METHODS:BACKGROUND:Spontaneous bacterial peritonitis (SBP) is a serious complication in patients with liver cirrhosis. In recent years, it has been postulated that the rate of multidrug-resistant organisms (MDROs) is increasing, especially in nosocomial SBP patients. Aim of the present work was to investigate this hypothesis and its possible clinical consequences. MATERIALS AND METHODS:One hundred and three culture-positive patients between 2007 and 2014 were compared with 81 patients between 2015 and 2017, to study the change of microbiological profiles and their clinical consequences. The cirrhosis patients with bacterascites requiring treatment were included as well. RESULTS:The most prevalent Gram-negative bacteria isolated from ascites were Enterobacterales (31.6%) and in Gram-positive pathogens Staphylococci (22.8%). There was a significant increase in MDROs (22.3% ICU 40.7%, P = .048), accompanied by an increased incidence of sepsis (from 21.4% to 37.0%, P = .021), hepatorenal syndrome (from 40.8% to 58.0%, P = .007) and the need of catecholamine therapy (from 21.4% to 38.8%, P = .036). Nosocomial origin correlated with higher MDRO proportion, more complications and lower antimicrobial susceptibility rates in 12 commonly used antibiotics.
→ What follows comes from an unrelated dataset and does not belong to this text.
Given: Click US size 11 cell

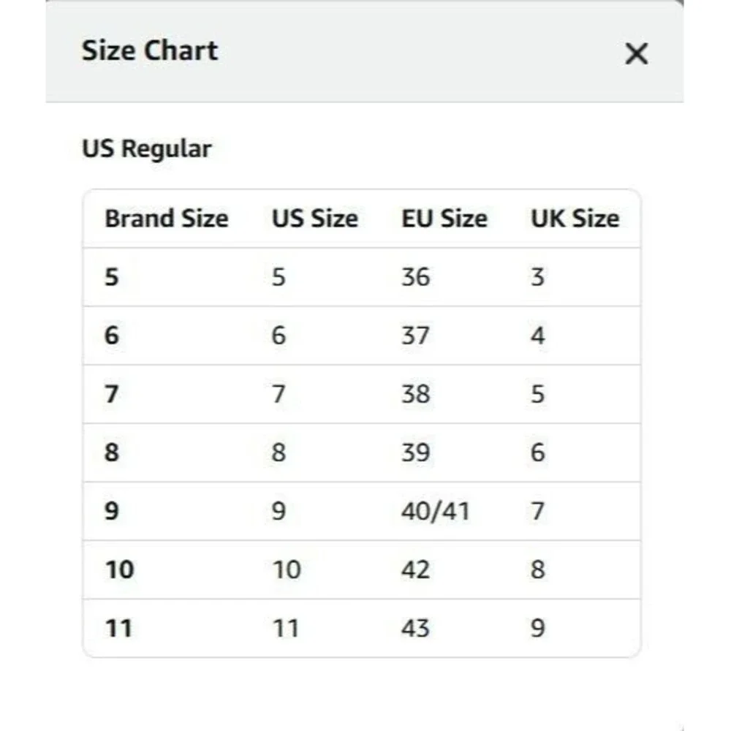Looking at the screenshot, I should pyautogui.click(x=285, y=628).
MDROs were confirmed as an isolated predictor for inpatient mortality and complications in multivariable logistic regression. CONCLUSIONS:The feeling in clinical practice that MDROs have increased in the last 11 years could be confirmed in our study in Munich, Germany. Nosocomial SBP correlated with significantly higher MDRO rates (nearly 50%) and complication rates. In our opinion, an antibiotic combination with comprehensive effect should be taken into account in nosocomial SBP patients in this region.